DATASET CONTENT:
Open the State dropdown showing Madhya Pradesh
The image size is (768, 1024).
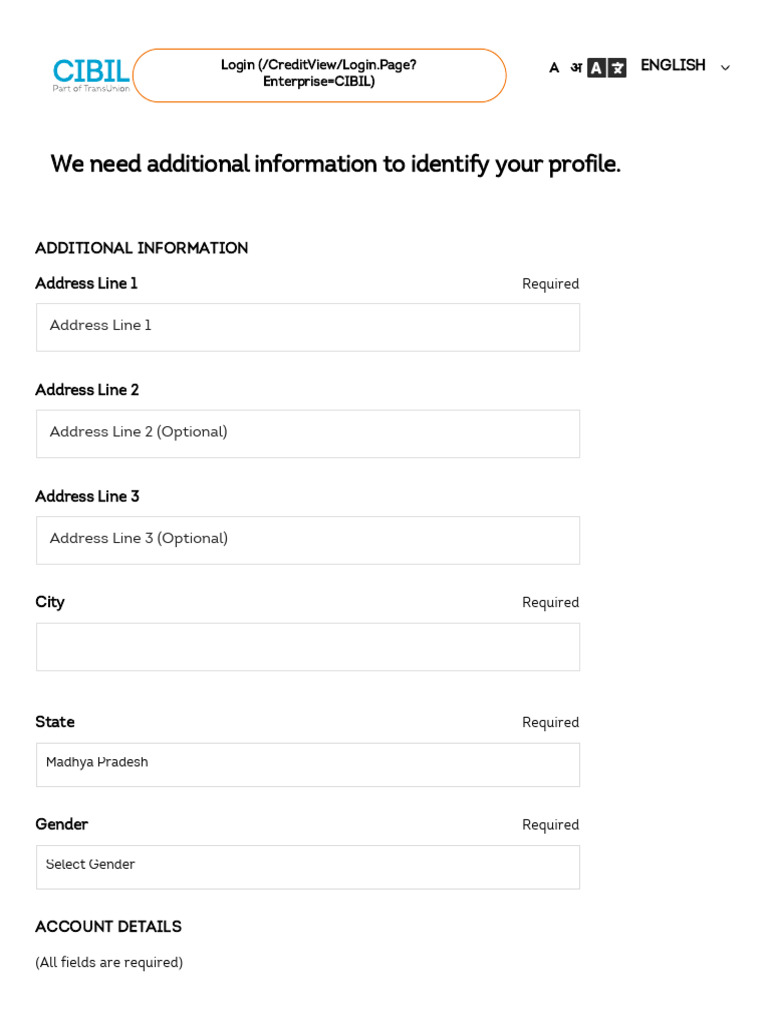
* * *
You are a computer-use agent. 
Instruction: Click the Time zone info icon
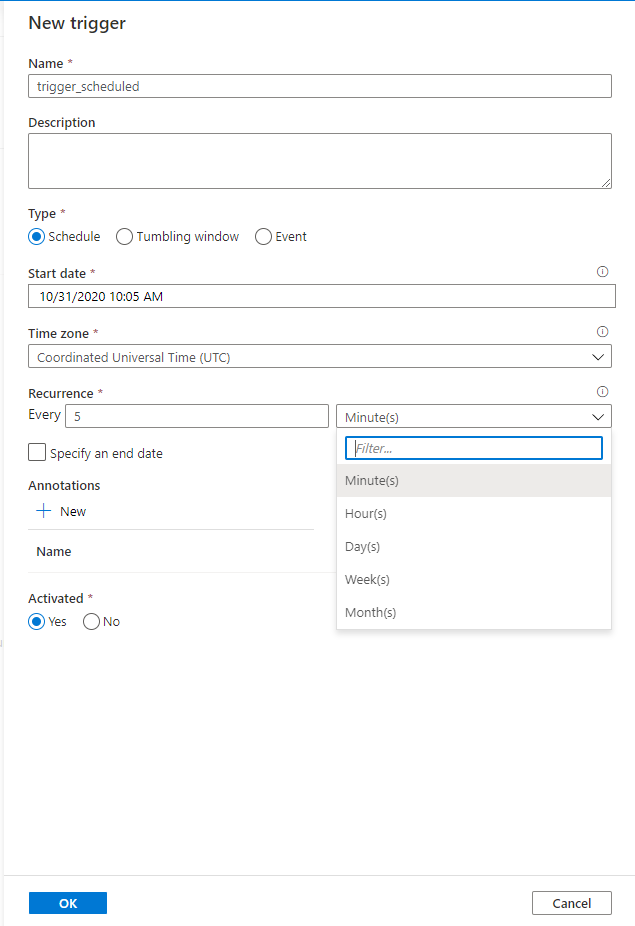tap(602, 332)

TASK: Copy word for word the lines in the records above, beginning with the line that contains "Open the State" and ending after the line that contains "The image size is (768, 1024).".

TASK RESULT:
Open the State dropdown showing Madhya Pradesh
The image size is (768, 1024).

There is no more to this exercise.